His heart pangs when she first brings out the violin, three weeks after the day he first woke. The case is ragged as the hut, wood dry and splintered in places, dinged and dented in others, but in the tender way of an object aged and well-loved. He isn’t used to seeing them in such a state, instead to the pristine upkeep of one belonging to a restless, manic mind—a different sort of love, but love too.

The violin itself is gorgeous despite little bits of wear, stained a dark auburn, with mother-of-pearl set into the neck in scrolls of fanning flowers that shine a pink-gold in the firelight. She holds it in her lap, thumbing the pegs. Though she always has some colour beneath her eyes, it seems deeper now for her looking at it.

“Christine,” he says softly. When she looks up, he recognizes the weight of resigned grief in the line of her brow. He holds out a hand and she takes it with no hesitation—he knows now that she held his hand in that feverish week, because it comes too easily to doubt—and with his other, he mimics bowing beside his shoulder. He points to her, then the violin. “Do you play?”

She laughs, a low and weary thing, before she shakes her head. She nods it then toward the bed she’s lent him, plucks at the cuff of the shirt she gave him, and says ‘ _Papa_ ’.

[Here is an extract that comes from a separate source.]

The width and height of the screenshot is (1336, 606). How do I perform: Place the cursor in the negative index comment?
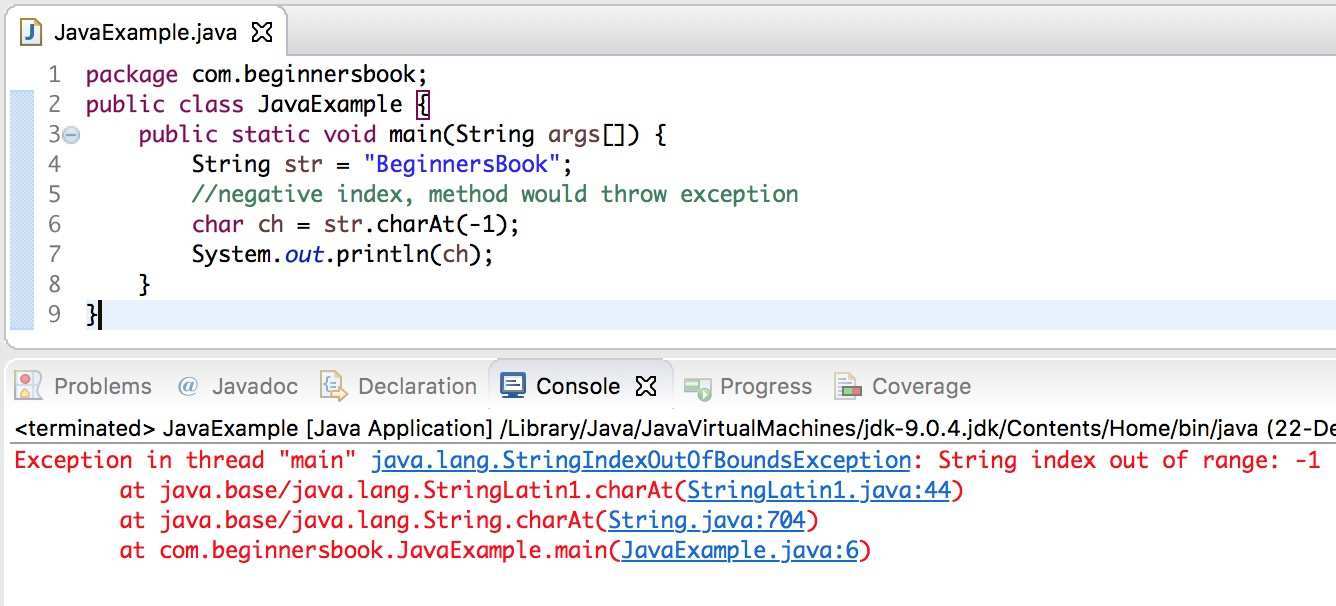[x=495, y=194]
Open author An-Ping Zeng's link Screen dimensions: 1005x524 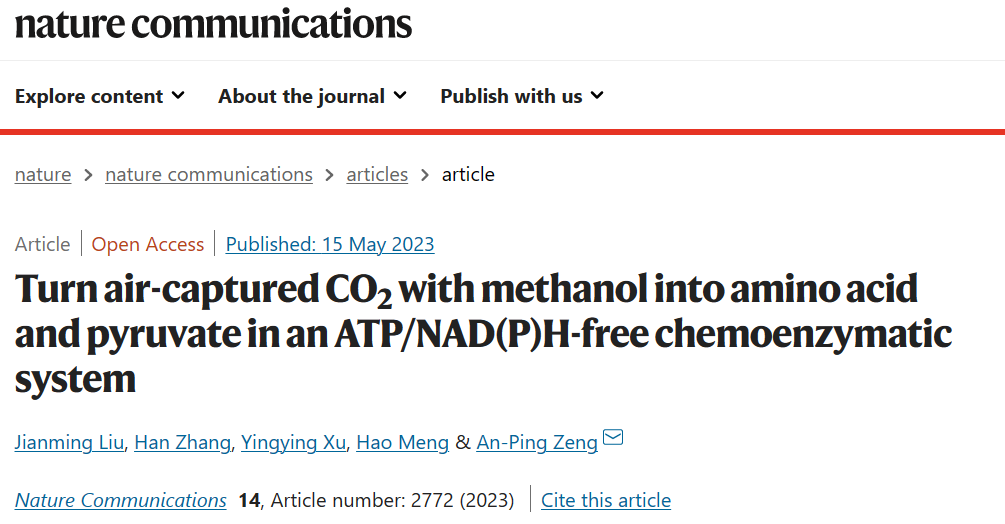tap(537, 443)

The way she speaks it speaks more than a recounting would and it bruises something between his ribs. She must see it because she twines their fingers, perfect and interlocking, and smiles a smile that dips the dimple in her cheek. He can’t help but return it, nor to swirl his thumb in a circle at her wrist—the song stutters.

It lasts only a second before he is back to his mending, she back to her tending. She takes to tuning, and for a moment, he thinks the way she thrums the strings matches with the tune in his head.

* * *

He learns the word for ‘fur’ and the word for ‘bark’, and teaches them back to her. With the first, how to skin a rabbit and prepare the hide. With the second, how to find the soft white flesh between pine-bark and wood, and how to bake it into the dark bread that fills their stomachs when they can’t eat the rabbit for lack of lard and fear of being ill.

He learns the word for ‘light’ and the word for ‘star’, and teaches them back to her. With the first, he learns that it can form ribbons that shimmer and coalesce to turn treetops to dancing, vibrant-edged silhouettes. With the second, that he remembers nights under heat-swaying Persian skies and that they were different, so very different without the clouds of breath that plume into his blurring vision. With both, he learns that she turns her head to hide her tears, and that she leans against him but says nothing when he does the same.

He learns, too, a Swedish folk song while she stokes the fire. With this, he learns that the song in his head can change course to other songs, and that the colour of her lips is peony, the colour of her eyes is winter-sky, the sound of her laughter is addictive. He learns that the burr of a thought in the back of his head that tells him he needs to be searching is prickly, but less when she uses his knee to prop herself to standing.

* * *

He learns the word for ‘axe’. This one he doesn’t teach back to her because he is too busy shaking from the adrenaline, fingers bloodied for the gashes in her arm where the woken bear had swatted at her and almost, almost did more than just graze. He ignores the stinging in his palm where the axe handle had splintered in his throw, ignores too her quavering, thin-laughing protests—knows them to be protests, by the push of her other hand—when he presses his already rust-stained shirt into her sleeve to quell the bleeding.

Had her arm been turned the other way, had she not the reflexes she had—it doesn’t warrant thinking. He stitches her up, practiced himself from more reckless and purposeful violences.

When he is done, he finds the bear again, felled and frozen with axe-head lodged in its skull, and he makes her rest while he cooks them both a meal that fills the hut with the scents of melting fat and berry-fed meat. The song stays frantic all the while, beating against his chest and lodging in his throat, but when she nudges him with her foot and inches forward until their knees press together, it fades quiet.

* * *

It is past midwinter when the firs outside keen and the chill hisses insidious promises beneath the crack of the door. It is past midwinter when he first feels the proper fear of it, this reality of a forest that stretches for an age in all directions with nothing but the snow and the bears and the wolves he hears so far but too close not to stop stiff at the sound. It is past midwinter when he lays awake for the cold that nips at his feet beneath the fur and the quilt.

It is past midwinter, too, when she whispers his name across that tiny distance between their beds.

The firelight is dim, only one log burning at a time until they can reach the wood shelter again, but he can see her face, her eyes, her hair, all spirit-pale against the burnt umber of the fox pelt beneath her head. The song takes on a waltzing rhythm, or a heartbeat rhythm, or some other thing slow and steady while she stares and he stares back. His heart trips at the way a curling lock falls over her face and she pushes it back.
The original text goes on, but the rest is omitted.